— BEGIN TASK DATA —

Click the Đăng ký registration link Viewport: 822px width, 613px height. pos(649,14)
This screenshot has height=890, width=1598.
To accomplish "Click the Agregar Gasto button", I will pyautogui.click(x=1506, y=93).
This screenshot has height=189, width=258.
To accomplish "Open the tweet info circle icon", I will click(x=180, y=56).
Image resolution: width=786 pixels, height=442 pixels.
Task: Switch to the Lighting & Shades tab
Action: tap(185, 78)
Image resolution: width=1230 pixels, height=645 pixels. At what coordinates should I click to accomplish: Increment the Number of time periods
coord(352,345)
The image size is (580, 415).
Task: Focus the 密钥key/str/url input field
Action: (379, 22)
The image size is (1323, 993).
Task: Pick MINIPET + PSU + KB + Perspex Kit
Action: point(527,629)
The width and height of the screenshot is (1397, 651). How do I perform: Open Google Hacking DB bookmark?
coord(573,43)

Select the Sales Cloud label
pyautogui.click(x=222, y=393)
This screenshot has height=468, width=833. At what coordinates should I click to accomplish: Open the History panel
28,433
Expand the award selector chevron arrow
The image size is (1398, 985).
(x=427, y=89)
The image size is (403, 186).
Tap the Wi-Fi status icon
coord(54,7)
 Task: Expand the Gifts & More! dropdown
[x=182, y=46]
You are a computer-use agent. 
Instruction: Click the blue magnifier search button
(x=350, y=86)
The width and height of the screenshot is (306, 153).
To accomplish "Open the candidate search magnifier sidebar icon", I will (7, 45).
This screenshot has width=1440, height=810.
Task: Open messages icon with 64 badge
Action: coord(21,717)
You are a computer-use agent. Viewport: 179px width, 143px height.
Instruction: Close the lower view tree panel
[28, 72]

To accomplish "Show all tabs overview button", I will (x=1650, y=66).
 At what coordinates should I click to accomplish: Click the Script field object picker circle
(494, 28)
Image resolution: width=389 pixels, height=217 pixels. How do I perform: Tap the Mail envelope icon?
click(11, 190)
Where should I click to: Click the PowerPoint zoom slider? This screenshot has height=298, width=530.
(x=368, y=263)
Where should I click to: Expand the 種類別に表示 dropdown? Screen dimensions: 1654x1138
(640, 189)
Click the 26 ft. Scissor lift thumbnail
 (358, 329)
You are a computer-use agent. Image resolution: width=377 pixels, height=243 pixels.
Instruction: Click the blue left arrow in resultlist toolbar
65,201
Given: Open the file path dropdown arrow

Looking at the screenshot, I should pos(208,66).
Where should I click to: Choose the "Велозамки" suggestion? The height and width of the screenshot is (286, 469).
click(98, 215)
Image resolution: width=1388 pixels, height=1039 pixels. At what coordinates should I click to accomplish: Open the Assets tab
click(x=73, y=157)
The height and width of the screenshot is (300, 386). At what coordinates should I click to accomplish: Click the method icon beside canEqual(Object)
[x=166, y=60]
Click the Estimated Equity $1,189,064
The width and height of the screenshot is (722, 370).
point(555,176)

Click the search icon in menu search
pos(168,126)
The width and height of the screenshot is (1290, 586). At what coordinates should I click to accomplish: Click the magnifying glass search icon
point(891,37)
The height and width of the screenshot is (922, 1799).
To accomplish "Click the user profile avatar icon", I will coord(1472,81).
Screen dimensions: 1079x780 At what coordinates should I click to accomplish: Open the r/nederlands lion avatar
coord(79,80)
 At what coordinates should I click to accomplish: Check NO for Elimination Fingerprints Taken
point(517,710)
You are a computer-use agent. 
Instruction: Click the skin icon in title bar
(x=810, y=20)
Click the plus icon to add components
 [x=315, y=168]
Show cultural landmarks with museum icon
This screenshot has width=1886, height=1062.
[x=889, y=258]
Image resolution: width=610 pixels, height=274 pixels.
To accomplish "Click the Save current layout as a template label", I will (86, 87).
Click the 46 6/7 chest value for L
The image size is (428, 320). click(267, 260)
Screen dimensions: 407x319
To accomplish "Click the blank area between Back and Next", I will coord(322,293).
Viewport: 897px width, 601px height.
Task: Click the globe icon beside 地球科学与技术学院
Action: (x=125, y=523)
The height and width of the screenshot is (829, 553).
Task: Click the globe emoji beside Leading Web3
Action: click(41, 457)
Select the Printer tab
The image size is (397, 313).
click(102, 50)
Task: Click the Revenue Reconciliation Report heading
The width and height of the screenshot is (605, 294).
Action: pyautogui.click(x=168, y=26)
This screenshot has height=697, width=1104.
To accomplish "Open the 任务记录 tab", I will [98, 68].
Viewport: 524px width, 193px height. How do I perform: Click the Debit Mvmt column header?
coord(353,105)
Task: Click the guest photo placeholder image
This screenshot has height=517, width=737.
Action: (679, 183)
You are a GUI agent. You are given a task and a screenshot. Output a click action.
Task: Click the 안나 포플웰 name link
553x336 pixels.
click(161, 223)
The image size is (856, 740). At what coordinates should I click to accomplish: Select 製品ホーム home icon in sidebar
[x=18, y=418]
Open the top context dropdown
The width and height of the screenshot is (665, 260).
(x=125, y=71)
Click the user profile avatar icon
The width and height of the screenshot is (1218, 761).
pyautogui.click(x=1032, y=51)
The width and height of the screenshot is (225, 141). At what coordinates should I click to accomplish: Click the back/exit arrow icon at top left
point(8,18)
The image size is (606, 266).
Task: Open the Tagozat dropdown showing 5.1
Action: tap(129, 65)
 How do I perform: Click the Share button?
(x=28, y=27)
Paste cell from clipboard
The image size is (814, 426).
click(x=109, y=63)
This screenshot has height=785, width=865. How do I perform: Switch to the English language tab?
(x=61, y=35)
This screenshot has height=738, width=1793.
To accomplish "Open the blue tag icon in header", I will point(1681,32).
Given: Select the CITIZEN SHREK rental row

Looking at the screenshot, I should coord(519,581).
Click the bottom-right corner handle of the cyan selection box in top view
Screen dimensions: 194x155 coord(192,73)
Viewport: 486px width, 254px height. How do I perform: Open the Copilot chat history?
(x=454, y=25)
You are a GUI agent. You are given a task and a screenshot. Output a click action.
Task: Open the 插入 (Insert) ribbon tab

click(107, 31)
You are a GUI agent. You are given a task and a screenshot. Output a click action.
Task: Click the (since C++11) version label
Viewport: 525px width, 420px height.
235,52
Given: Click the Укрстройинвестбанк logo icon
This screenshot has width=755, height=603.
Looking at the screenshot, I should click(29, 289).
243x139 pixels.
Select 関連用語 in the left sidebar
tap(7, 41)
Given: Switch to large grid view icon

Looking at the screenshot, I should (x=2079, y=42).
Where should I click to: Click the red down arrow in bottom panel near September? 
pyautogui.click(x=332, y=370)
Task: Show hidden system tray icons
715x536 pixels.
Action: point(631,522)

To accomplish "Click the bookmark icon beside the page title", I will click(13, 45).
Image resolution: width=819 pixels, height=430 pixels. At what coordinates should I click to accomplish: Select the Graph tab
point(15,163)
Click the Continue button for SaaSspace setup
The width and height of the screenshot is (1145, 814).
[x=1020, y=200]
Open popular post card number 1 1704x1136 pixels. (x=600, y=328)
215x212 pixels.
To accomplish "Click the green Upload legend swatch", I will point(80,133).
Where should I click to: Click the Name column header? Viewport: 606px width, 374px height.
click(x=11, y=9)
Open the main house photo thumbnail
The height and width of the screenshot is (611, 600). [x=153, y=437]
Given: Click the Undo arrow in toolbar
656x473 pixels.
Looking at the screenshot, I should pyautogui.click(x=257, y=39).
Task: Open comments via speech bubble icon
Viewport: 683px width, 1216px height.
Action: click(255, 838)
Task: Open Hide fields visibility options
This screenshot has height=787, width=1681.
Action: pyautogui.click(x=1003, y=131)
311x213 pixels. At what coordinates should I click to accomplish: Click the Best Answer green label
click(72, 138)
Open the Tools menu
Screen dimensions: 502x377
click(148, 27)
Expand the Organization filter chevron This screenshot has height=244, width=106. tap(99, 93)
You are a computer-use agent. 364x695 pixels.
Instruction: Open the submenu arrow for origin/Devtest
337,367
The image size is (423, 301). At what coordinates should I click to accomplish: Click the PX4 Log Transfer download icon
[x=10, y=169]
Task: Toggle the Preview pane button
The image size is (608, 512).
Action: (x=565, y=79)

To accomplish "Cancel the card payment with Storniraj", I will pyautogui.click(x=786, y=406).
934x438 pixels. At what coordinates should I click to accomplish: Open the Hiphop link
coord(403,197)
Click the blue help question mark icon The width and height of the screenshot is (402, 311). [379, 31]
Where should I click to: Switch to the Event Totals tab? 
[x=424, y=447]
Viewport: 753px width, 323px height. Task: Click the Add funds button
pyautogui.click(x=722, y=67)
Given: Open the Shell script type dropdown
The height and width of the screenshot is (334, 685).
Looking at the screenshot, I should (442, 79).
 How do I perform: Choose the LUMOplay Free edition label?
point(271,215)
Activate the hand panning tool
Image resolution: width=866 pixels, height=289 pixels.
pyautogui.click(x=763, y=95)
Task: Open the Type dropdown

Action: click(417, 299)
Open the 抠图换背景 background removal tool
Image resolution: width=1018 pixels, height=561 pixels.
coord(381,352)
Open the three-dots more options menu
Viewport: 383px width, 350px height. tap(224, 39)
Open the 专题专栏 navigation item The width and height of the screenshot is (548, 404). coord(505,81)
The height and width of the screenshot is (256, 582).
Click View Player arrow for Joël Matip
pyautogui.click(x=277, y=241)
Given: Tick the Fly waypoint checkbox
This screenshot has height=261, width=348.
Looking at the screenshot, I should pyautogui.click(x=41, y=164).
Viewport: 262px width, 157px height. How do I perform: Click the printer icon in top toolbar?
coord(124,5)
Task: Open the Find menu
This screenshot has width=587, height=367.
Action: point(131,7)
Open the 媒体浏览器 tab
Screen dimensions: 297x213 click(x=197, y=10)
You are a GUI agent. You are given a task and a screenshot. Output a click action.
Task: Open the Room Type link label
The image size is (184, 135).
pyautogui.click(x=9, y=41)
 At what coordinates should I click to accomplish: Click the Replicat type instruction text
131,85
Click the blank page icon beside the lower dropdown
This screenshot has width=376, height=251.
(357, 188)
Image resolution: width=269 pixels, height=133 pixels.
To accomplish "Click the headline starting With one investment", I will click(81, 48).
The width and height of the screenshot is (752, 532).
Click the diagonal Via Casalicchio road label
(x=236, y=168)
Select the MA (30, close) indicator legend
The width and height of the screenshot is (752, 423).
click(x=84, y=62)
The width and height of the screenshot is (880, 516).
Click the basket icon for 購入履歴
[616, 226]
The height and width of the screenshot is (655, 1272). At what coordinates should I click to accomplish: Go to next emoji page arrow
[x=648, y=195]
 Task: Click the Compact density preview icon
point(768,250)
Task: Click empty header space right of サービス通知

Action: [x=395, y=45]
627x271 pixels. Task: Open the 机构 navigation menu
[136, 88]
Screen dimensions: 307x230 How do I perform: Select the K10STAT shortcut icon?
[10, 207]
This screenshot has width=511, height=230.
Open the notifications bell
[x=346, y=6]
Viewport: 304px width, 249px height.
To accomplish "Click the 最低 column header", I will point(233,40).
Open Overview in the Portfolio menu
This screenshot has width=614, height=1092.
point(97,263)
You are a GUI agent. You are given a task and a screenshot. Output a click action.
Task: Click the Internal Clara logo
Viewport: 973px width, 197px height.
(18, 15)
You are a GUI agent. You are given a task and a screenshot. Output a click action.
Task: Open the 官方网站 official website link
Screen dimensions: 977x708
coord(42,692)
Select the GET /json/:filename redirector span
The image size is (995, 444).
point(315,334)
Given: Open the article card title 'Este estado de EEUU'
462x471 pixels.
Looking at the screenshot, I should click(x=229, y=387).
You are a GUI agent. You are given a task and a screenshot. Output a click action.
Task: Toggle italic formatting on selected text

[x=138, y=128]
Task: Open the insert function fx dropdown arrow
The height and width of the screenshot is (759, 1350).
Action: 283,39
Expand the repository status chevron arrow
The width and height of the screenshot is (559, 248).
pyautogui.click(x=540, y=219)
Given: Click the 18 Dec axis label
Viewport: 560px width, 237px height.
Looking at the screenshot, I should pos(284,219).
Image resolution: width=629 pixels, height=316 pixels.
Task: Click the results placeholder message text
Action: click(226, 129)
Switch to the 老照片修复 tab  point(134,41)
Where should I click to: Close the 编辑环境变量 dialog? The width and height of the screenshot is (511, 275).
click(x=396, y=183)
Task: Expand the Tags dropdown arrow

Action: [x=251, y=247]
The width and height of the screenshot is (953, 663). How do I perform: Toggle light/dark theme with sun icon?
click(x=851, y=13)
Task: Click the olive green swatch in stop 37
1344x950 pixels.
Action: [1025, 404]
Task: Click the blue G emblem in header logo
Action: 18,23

— END TASK DATA —

■ **REQUIREMENTS**
Extract the rows verbatim, covering the stretch from the line containing "The width and height of the screenshot is (953, 663)." through the end of the rows.

■ **WORKED SOLUTION**
The width and height of the screenshot is (953, 663). How do I perform: Toggle light/dark theme with sun icon?
click(x=851, y=13)
Task: Click the olive green swatch in stop 37
1344x950 pixels.
Action: [1025, 404]
Task: Click the blue G emblem in header logo
Action: 18,23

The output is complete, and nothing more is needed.